Hinpetch Daungsupawong1, Viroj Wiwanitkit2

1Private Academic Consultant, Phonhong, Lao People’s Democratic Republic,
2Saveetha Medical College and Hospital, Saveetha Institute of Medical and Technical Sciences, Saveetha University, Chennai, India
Correspondence to: Hinpetch Daungsupawong, PhD
Private Academic Consultant, Lak 52 Phonhong, Vientiane 10000, Lao People’s Democratic Republic
E-mail: hinpetchdaung@gmail.com
ORCID: https://orcid.org/0009-0002-5881-2709

Viroj Wiwanitkit’s current affiliation: University Centre for Research and Development Department of Pharmaceutical Sciences, Chandigarh University, Mohali, India.
Received September 29, 2024; Accepted October 5, 2024.
This is an Open Access article distributed under the terms of the Creative Commons Attribution Non-Commercial License (http://creativecommons.org/licenses/by-nc/4.0) which permits unrestricted non-commercial use, distribution, and reproduction in any medium, provided the original work is properly cited.
Body

Dear Editor,

We would like to share ideas on the publication entitled “Improved graft survival by using three-dimensional printing of intra-abdominal cavity to prevent large-for-size syndrome in liver transplantation [1].” This work suggests a novel use of three-dimensional (3D)-printed abdominal models to enhance liver transplant results for individuals with small bodies. While these anatomic modeling techniques seem novel and could enhance surgical accuracy, we have significant concerns about its research methodology and results. Although the decision to use propensity score-matched analyses is widely regarded as reasonable, questions regarding statistical power and generalizability are raised by a comparatively small sample size (20 patients in the intervention group compared to 100 patients in the control group). The effectiveness of such a radical intervention might have been understated in this small community. Bigger population studies are required to corroborate these findings.

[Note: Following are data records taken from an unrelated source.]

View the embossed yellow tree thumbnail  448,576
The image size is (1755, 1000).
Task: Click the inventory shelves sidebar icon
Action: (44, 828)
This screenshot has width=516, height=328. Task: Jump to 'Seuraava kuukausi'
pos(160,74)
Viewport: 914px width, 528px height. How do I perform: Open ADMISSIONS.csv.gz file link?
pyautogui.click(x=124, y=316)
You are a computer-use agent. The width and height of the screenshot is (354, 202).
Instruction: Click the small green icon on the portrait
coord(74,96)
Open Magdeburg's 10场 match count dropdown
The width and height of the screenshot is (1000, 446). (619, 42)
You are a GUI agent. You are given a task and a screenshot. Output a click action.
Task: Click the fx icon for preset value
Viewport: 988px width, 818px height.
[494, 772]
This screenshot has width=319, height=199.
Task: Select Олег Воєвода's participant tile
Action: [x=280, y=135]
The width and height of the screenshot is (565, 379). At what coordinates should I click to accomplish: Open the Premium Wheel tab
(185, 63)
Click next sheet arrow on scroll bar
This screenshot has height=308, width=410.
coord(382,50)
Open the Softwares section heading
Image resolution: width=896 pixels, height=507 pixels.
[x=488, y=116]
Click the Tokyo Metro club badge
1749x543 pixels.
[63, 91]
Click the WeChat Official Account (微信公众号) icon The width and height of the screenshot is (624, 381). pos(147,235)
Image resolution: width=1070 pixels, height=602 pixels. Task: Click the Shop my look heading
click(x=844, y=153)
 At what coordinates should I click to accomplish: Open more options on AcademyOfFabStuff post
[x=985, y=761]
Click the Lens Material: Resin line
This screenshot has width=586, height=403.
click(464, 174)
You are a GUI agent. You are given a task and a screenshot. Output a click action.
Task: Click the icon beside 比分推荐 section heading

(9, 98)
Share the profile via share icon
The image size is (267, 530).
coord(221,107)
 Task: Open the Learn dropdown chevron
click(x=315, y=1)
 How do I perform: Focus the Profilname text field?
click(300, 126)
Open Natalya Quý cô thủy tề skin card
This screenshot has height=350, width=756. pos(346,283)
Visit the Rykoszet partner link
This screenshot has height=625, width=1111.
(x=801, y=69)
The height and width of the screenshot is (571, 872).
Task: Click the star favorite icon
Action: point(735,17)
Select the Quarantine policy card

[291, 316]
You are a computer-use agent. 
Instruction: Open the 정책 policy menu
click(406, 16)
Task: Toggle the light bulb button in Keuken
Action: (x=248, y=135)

This study could have benefited from a more precise definition of “clinical outcome” in addition to the size of its sample. Although the authors discussed transplant survival and postoperative problems, they did not go into great detail on the type or severity of these side effects. To better understand the safety profile of using 3D-printed models, more specific information about the types of issues could be useful. Furthermore, there was a paucity of information in the study regarding the precise surgical methods employed by various surgeons, which might have contributed to variations in its results. Could there have been a bias in results because surgeons using those models were more skilled or specialized? Conclusions made in that study might have been supported more strongly by a more thorough explanation.

Future steps might involve increasing the sample size and incorporating long-term follow-up evaluations to gauge the quality of life of patients after transplantation in addition to graft survival. Examining how the 3D model can be used for different patient demographics or surgical techniques could yield more comprehensive understanding of the model’s usefulness in medicine. The authors can even go one step further and investigate how preoperative planning might be enhanced by integrating virtual reality or simulation technologies. This extra dimension will enable a customized strategy based on distinct anatomical requirements of every patient.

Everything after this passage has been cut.